* Brief
Starting from the first line below, count every line holding the word "target", then state the total alone.
══ Records for the exercise ══
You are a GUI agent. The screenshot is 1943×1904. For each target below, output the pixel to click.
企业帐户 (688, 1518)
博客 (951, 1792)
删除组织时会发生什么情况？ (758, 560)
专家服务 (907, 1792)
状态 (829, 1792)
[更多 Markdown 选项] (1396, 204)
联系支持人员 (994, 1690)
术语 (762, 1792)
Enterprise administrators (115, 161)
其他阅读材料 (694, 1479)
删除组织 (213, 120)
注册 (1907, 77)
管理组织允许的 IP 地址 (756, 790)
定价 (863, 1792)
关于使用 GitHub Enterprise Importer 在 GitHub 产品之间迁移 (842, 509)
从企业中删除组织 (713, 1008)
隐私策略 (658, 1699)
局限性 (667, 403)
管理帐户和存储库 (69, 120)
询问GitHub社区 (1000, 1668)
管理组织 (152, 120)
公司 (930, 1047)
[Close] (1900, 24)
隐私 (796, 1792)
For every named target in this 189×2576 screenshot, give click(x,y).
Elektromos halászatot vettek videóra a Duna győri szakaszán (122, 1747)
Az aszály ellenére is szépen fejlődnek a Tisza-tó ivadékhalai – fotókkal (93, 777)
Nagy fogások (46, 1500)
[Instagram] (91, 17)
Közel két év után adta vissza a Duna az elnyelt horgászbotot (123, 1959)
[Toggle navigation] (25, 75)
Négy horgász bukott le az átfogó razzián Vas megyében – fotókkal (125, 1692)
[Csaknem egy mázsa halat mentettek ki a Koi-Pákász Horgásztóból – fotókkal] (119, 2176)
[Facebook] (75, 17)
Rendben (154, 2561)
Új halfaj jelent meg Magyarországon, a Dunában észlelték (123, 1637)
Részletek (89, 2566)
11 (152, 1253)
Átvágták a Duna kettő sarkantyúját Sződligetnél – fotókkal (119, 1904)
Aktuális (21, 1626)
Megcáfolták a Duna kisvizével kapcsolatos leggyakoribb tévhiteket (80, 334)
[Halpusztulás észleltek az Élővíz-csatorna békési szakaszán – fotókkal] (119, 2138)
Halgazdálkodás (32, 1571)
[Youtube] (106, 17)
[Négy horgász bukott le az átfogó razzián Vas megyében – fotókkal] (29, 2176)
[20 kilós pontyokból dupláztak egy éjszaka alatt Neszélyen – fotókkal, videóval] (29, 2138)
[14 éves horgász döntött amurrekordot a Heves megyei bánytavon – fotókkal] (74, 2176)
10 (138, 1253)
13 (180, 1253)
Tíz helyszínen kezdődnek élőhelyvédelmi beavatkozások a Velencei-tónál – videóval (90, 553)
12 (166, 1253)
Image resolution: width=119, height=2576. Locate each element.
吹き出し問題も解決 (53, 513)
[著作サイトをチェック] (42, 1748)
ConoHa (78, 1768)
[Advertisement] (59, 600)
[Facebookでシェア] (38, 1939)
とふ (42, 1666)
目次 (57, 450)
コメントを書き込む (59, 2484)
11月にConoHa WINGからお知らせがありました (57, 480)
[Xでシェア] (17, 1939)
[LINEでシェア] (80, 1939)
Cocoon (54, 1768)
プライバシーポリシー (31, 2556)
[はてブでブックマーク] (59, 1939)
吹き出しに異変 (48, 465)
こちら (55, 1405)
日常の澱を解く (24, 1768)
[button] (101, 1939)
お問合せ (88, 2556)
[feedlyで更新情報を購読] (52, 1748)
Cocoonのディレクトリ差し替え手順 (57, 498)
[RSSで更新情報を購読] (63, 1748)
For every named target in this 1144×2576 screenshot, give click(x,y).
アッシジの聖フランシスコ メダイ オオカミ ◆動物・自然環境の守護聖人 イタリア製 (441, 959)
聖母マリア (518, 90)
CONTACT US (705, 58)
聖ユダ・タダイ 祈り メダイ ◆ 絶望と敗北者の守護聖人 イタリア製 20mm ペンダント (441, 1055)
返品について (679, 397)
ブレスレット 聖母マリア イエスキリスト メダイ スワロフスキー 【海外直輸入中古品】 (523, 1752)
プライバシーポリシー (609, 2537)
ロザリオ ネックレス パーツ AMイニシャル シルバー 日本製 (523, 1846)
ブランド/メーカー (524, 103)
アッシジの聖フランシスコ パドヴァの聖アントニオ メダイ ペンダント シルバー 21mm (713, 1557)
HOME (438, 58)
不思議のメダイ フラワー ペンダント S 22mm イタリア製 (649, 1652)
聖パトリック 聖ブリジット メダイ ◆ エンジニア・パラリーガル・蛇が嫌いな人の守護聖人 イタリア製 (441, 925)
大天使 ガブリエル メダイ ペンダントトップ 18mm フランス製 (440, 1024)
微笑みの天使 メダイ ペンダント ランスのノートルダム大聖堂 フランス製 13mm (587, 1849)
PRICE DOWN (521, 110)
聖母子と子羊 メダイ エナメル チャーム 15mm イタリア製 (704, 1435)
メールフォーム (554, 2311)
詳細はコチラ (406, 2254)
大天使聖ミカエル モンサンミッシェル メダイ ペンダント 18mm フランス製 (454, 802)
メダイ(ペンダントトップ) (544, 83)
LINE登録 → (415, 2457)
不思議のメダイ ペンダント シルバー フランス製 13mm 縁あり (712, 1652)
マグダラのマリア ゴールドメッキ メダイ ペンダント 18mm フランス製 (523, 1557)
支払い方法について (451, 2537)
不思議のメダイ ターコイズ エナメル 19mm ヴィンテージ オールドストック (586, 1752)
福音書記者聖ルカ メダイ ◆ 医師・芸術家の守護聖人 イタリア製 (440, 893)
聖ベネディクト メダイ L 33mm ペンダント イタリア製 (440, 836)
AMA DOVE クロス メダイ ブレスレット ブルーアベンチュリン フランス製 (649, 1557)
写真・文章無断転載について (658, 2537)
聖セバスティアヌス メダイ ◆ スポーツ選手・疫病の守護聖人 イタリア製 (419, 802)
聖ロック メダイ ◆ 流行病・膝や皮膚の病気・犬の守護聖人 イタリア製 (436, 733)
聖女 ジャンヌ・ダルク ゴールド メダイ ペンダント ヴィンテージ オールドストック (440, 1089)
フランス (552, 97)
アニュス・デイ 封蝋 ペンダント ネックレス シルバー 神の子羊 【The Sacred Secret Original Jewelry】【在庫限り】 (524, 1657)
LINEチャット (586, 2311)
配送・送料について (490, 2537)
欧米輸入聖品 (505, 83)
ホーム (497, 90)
═══
* Response area
3